▶ DONNÉES FOURNIES:
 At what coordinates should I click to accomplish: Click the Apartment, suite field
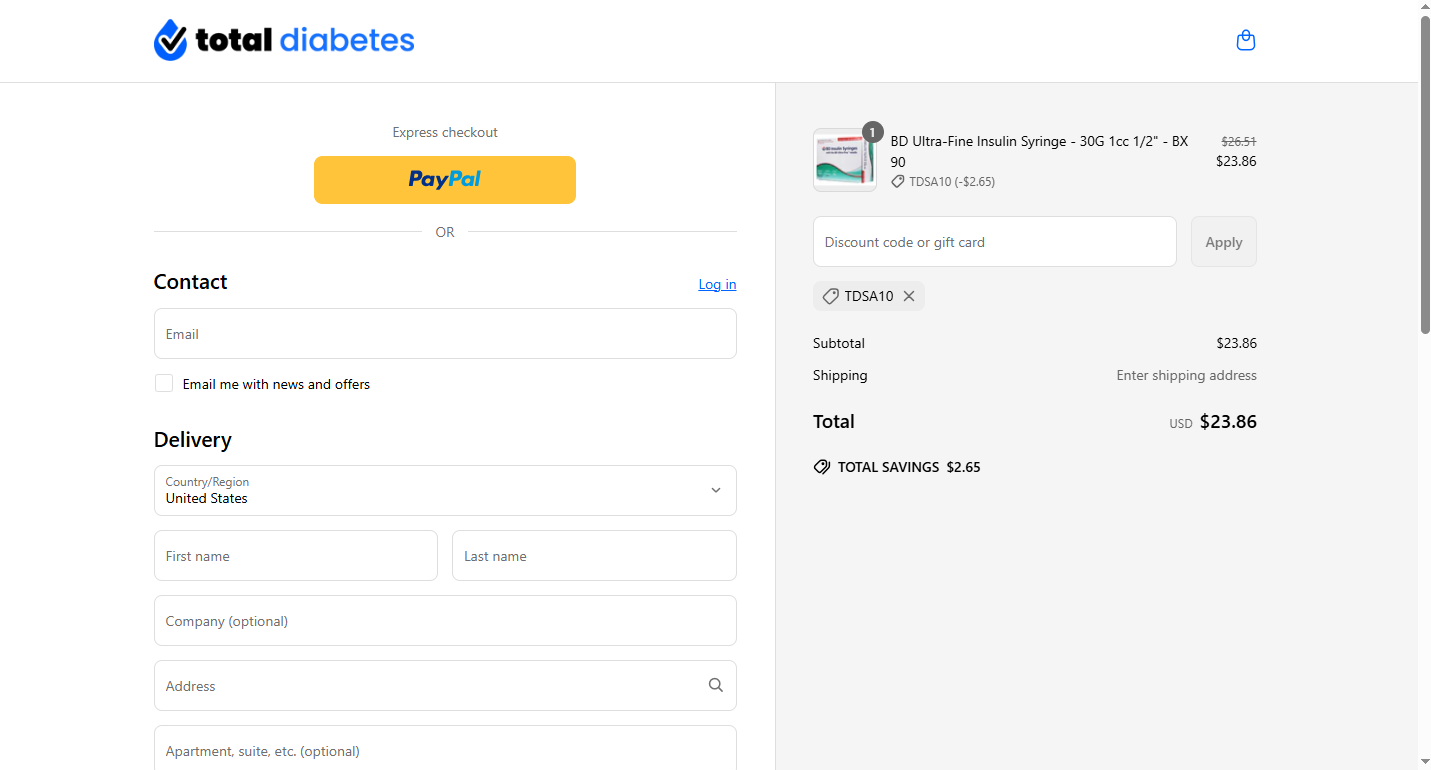[x=445, y=750]
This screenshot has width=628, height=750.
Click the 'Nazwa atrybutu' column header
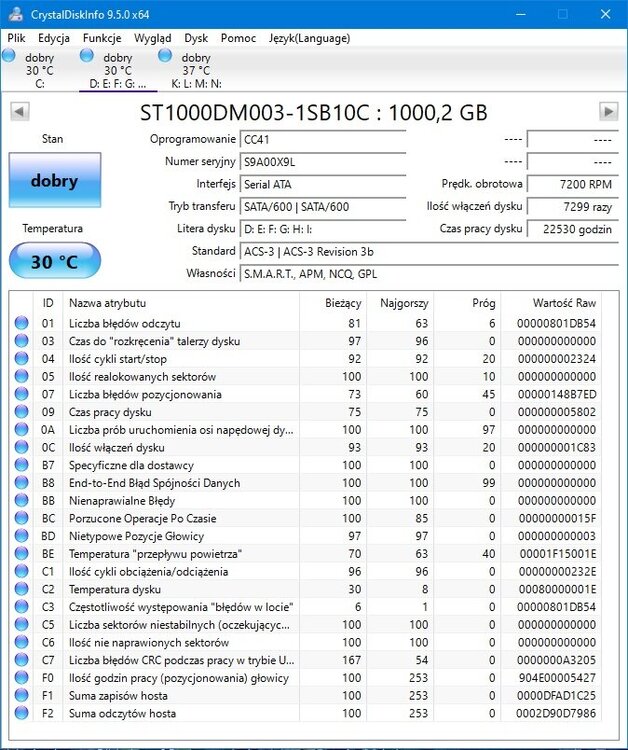point(107,302)
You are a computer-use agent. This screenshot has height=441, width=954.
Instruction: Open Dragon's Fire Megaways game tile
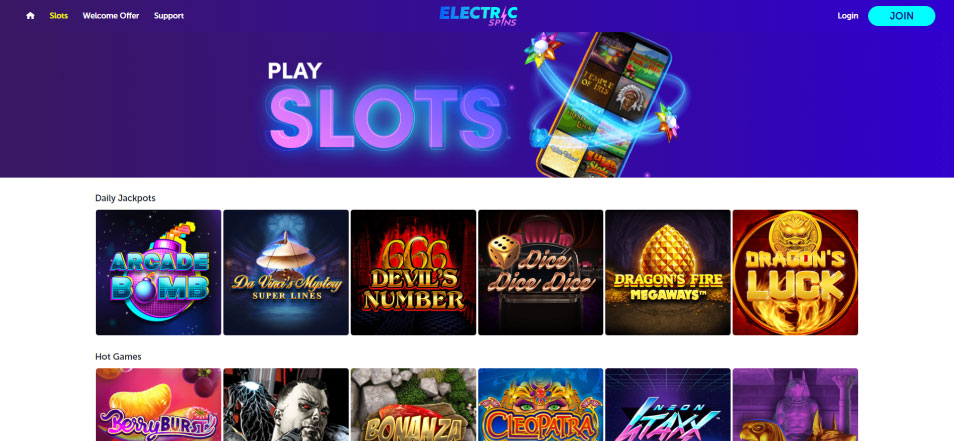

▶ TRAVAIL DEMANDÉ: Recopiez à l'identique toutes les lignes du matériel ci-dessus, en laissant les images de côté dans votre réponse.

▶ RÉSULTAT COMPLET:
 At what coordinates should I click to accomplish: Click the Apartment, suite field
[x=445, y=750]
This screenshot has width=628, height=750.
Click the 'Nazwa atrybutu' column header
point(107,302)
You are a computer-use agent. This screenshot has height=441, width=954.
Instruction: Open Dragon's Fire Megaways game tile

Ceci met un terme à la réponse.